Looking at the Spark source code, there is a reference implementation of an ExamplePoint
with Python bindings that I will use in my later explorations.
Scala API Example
spark-shell\
--master "local[*]"\
--driver-memory 1G\
--executor-memory 8G\
--packages org.geotools:gt-ogr-bridj:14-beta,org.geotools:gt-cql:14-beta\
--jars target/ibn-battuta-0.2.jar
val df=sqlContext.read.
format("com.esri.battuta.fgb").
option("fields","the_geom,Status").
option("cql","Status > 0").
load("/Users/mraad_admin/Share/Miami.gdb/Broadcast")
df.registerTempTable("POINTS")
df.sqlContext.sql("select the_geom['x'] as lon,the_geom['y'] as lat,Status from POINTS limit 10").show()
Python API Example
pyspark\
--master "local[*]"\
--driver-memory 1G\
--executor-memory 8G\
--packages org.geotools:gt-ogr-bridj:14-beta,org.geotools:gt-cql:14-beta\
--jars target/ibn-battuta-0.2.jar
df = sqlContext.read.\
format('com.esri.battuta.fgb').\
option('fields','the_geom,Status').\
load('/Users/mraad_admin/Share/Miami.gdb/Broadcast')
df.registerTempTable('POINTS')
sqlContext.sql("SELECT the_geom['x'],the_geom['y'] FROM POINTS WHERE Status>0 LIMIT 5").show()
df = sqlContext.read.\
format('com.esri.battuta.dbf').\
load('/Users/mraad_admin/Share/data.dbf')
df.registerTempTable('DATA')
sqlContext.sql('SELECT * FROM DATA LIMIT 5').show()
sqlContext.sql('SELECT MIN(X) AS MIN_X,MIN(Y) AS MIN_Y,MAX(X) AS MAX_X,MAX(Y) AS MAX_Y FROM DATA').show()

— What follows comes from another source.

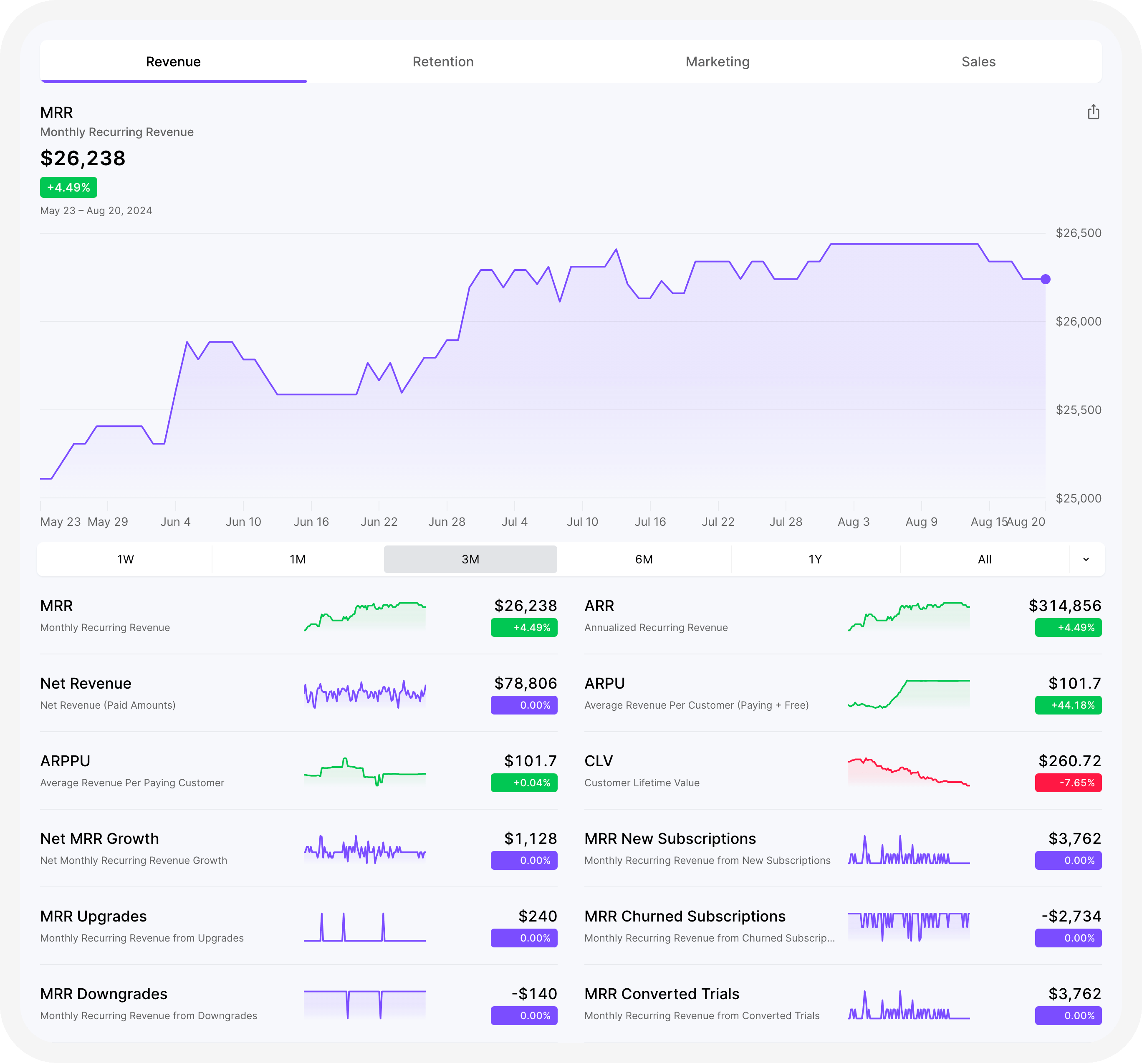This screenshot has height=1063, width=1142.
Task: Click the Net Revenue sparkline chart
Action: (364, 694)
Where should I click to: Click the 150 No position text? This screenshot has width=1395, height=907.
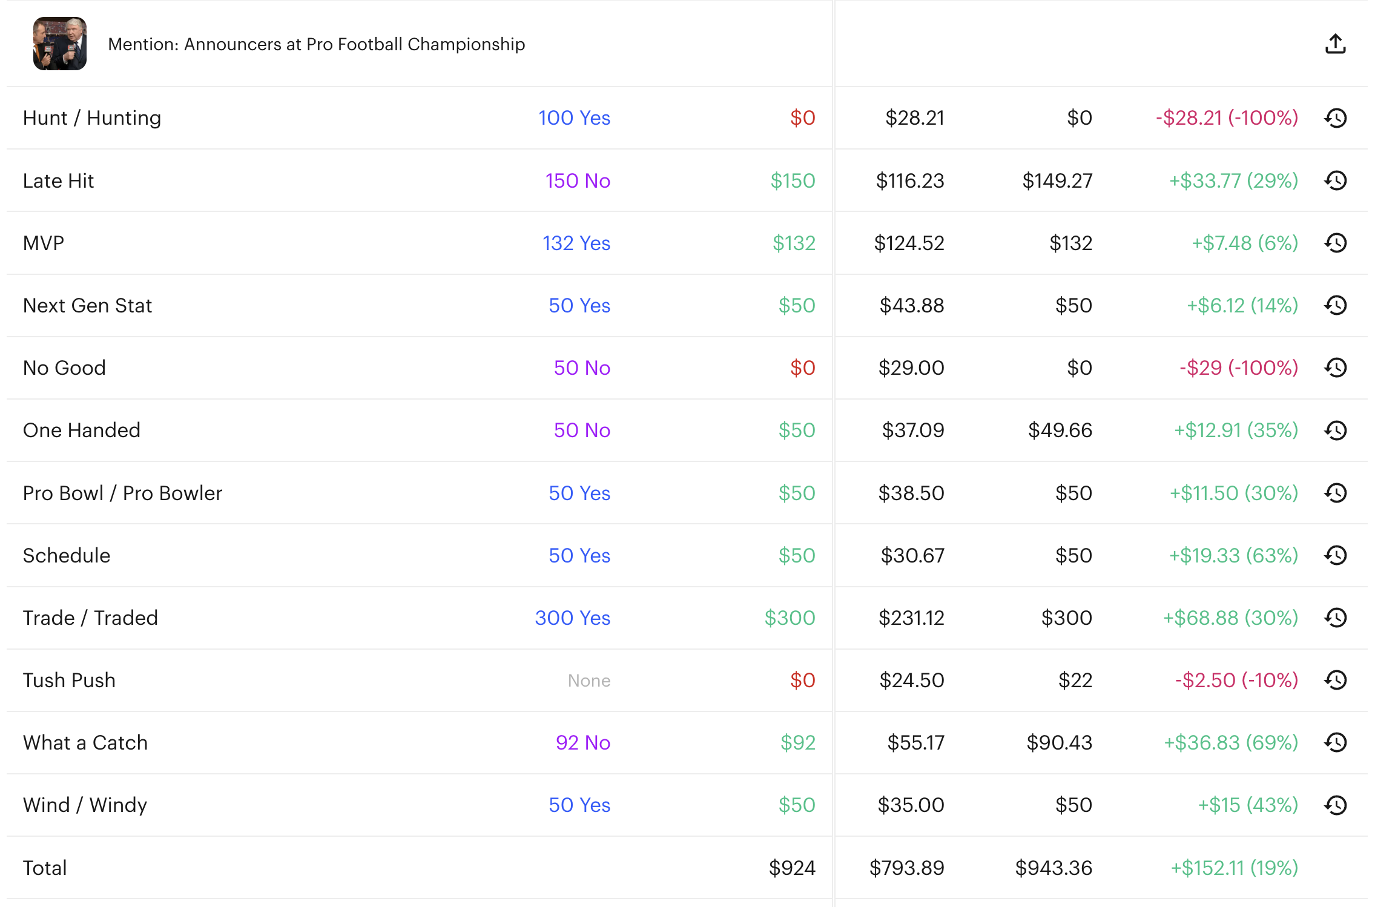click(x=577, y=181)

Submitting Spark Jobs Using ArcPy
Originally, I wanted to write a GeoProcessing Extension in Scala that submits Scala based Spark jobs from ArcGIS Desktop and Server. However, I immediately ran into problems with Java version incompatibilities between the internal 1.6 and my wanting to take advantage of 1.8 features. In addition, I wanted to "script" the GeoProcessing tasks, in such that I can change the logic without an explicit recompilation and redeployment. So, I decided to stay in Python land as ArcGIS and Spark natively support that environment. Now, do not misunderstand me! You cannot send ArcPy code to Spark for fast parallel execution (at least not today :-). However, you can use ArcPy to submit Python, R, Scala and Java based Spark Jobs.
And that is exactly what the BroadcastDensity.pyt
toolbox does as a proof of concept.
When executed from ArcGIS, it prompts the user to define the values of the input parameters of a Python based Spark job and submits
that job using the spark-submit command line interface.

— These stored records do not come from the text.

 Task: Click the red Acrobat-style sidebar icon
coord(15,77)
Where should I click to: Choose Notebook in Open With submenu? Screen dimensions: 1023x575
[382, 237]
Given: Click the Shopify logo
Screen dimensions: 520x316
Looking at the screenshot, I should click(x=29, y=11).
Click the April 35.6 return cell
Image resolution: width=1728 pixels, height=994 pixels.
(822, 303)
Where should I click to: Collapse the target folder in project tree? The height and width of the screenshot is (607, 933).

It asynchronously monitors the execution of the job and reports its status as a set of ArcPy messages.
The toolbox and all the required resources are packaged in a zip file in the target
folder after mvn package
.
The tools invokes broadcast-density.py
using spark-submit.cmd
with the Spark properties in broadcast-density.conf
.
The following is a snippet of broadcast-density.py
that highlights the DataFrame API and SparkSQL:
df = sqlContext.read \
.format('com.esri.battuta.fgb') \
.options(fields='the_geom', cql='Status > 0') \
.load(input_path)
df.registerTempTable("POINTS")
sql = '''
select c*{cell0}+{cell2} as lon,r*{cell0}+{cell2} as lat,count(1) as pop from
(select cast(the_geom['x']/{cell0} as int) as c, cast(the_geom['y']/{cell0} as int) as r from POINTS) as T
group by c,r having pop>{pop}
'''.format(cell0=cell0, cell2=cell2, pop=pop)
sqlContext.sql(sql).write.json(output_path)
The inner select
maps the x/y coordinates to col/row cells.
The outer select
aggregates and counts the occurrence of the col/row tuple.
The dataframe rows are saved as a sequence of JSON documents.
The ViewTool
iterates over the part-xxxx
files in the output folder and converts each parsed JSON document into
a feature in an in-memory feature class.